On the other hand, this young man standing in front of me has a long, long way to go before he hits his own personal September. Early twenties, I suspect. Twenty-three, tops. Now I don’t normally go for twinkies. Ann Marie’s right. I like the muscley ones, and unless a boy has been pumping iron since high school, it’s unlikely he’ll have the bulk and hardness that I find so fetching. But this boy, this Luke, is looking at me with those big hazel eyes of his and for some reason I can’t quite look away. He is cruising me. The first to do so in quite a while. It is, quite unexpectedly, exhilarating.
“Do you want to dance?” he asks.
I don’t know how to respond. I turn rather helplessly to Ann Marie.
“You boys go ahead,” she says, pleased that I seem to be hooking up at last. “I should be getting home anyway. I’ve got to get J. R. his dinner. And later we’re going to the drive-in movies in Wellfleet.”
“You sure?” I ask her.
“Absolutely,” she says, kissing me. “Nice to meet you, Luke. You boys have a good time!” She winks at him. He winks back.
My dick gets hard in my cutoff camouflage pants.
And so—we dance. We don’t speak. We just shoulder our way onto the tiny dance floor and begin to shuffle our feet. It’s about all one can do, it’s so crowded out here. I notice the looks being shot Luke’s way by other shoulder-season guys, especially when he reaches down and peels his shirt off. I try not to stare but I find myself mesmerized by his taut hard stomach. Little beads of sweat leave shimmering trails down the smooth brown flat plain. A ghost of his tan line peeks out from above his low-cut jeans, making me yearn—ache—to see the rest of it.
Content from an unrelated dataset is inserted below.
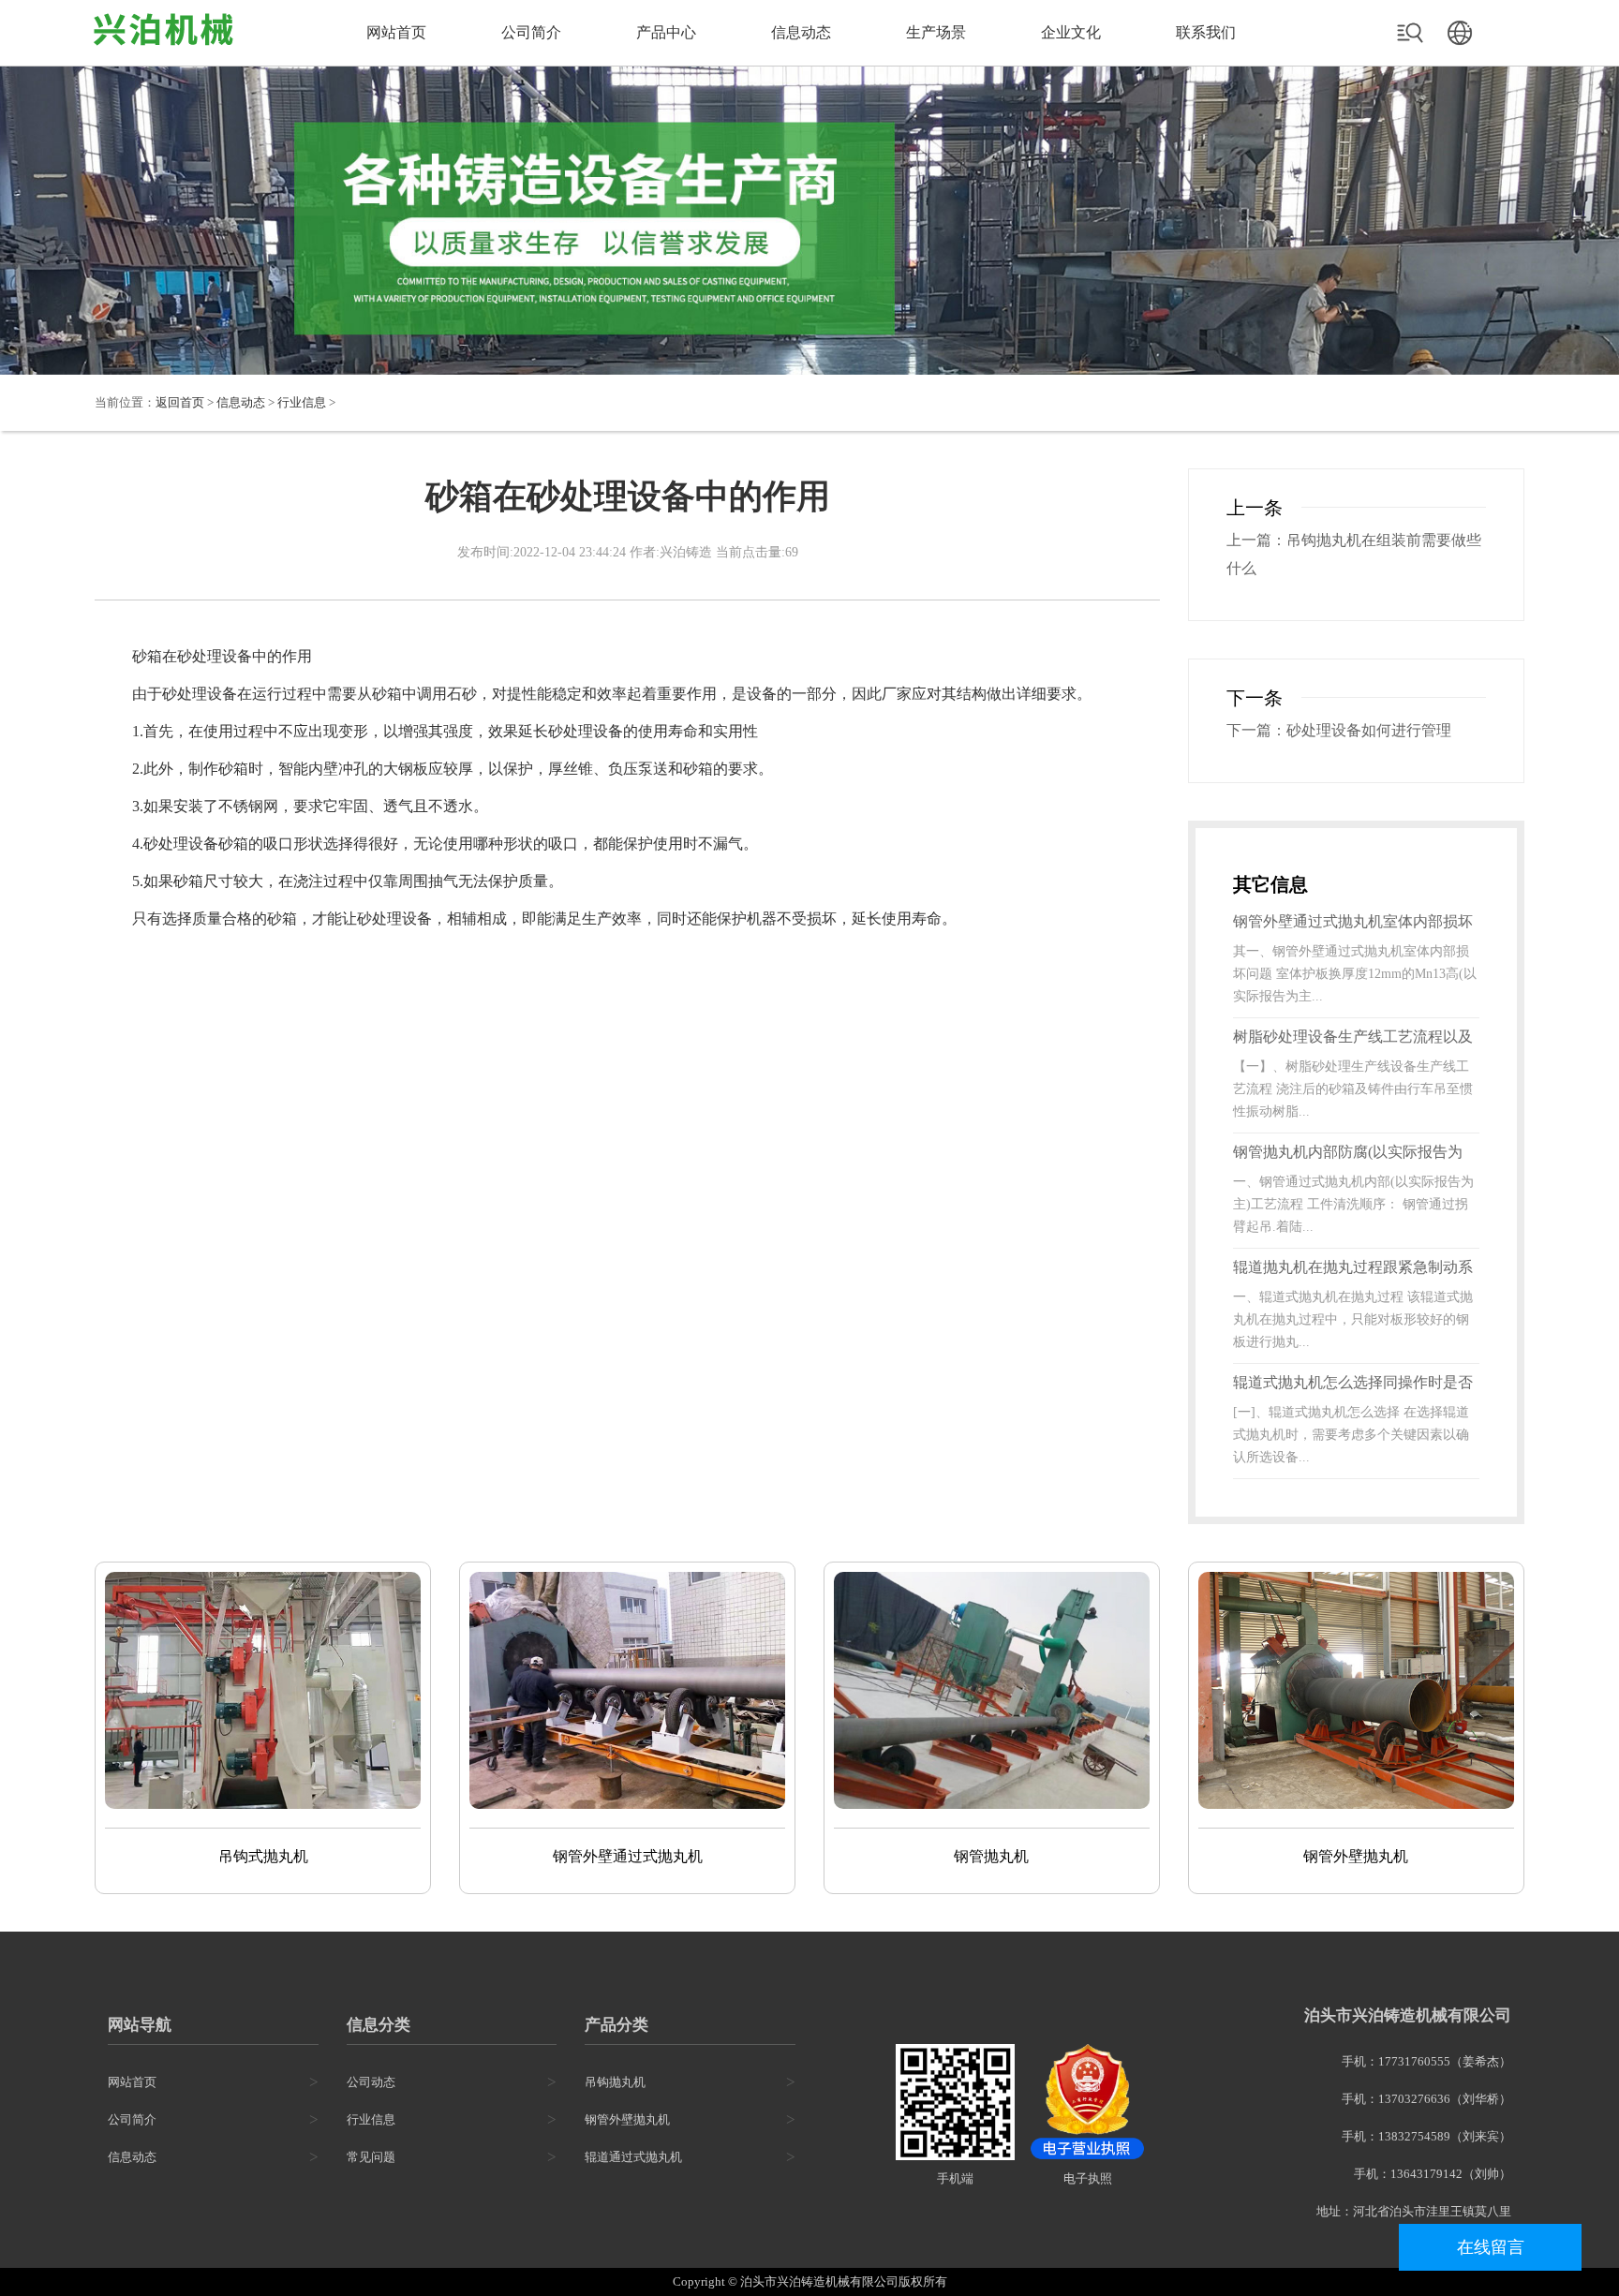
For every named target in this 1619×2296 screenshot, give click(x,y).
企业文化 (1071, 32)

I catch him smiling at me. He reaches over, attempts to pull my T-shirt up, but I resist, shielding my torso with my arms. Once upon a time, my shirt would have come off as soon as I entered this place, and all other places like it. Once, I lost so many T-shirts in so many different clubs that I’d have to pack at least five extra ones whenever Jeff and I headed out to yet another party. But now my shirt stays on. Henry Weiner had such a short time at center stage, so few brilliant years, that I won’t do anything that might tarnish his memory. The love handles jiggling under my shirt will not be exposed for the world to see. Let people keep their memories of Henry intact.
Or perhaps it’s just me who remembers him at all.
Luke motions for me to follow him. I’m glad to leave the dance floor. I’m not at home there the way I once was. These days, I’m happier on the sidelines. For a moment, I lose sight of him, and I feel a tinge of panic. But then I spot him, pushing through the crowd with an agility I find impressive. The sea parts for boys like him, as I’m left to
battle my way forward on my own.
Once outside in the sharp salty sea air, Luke turns abruptly to face me.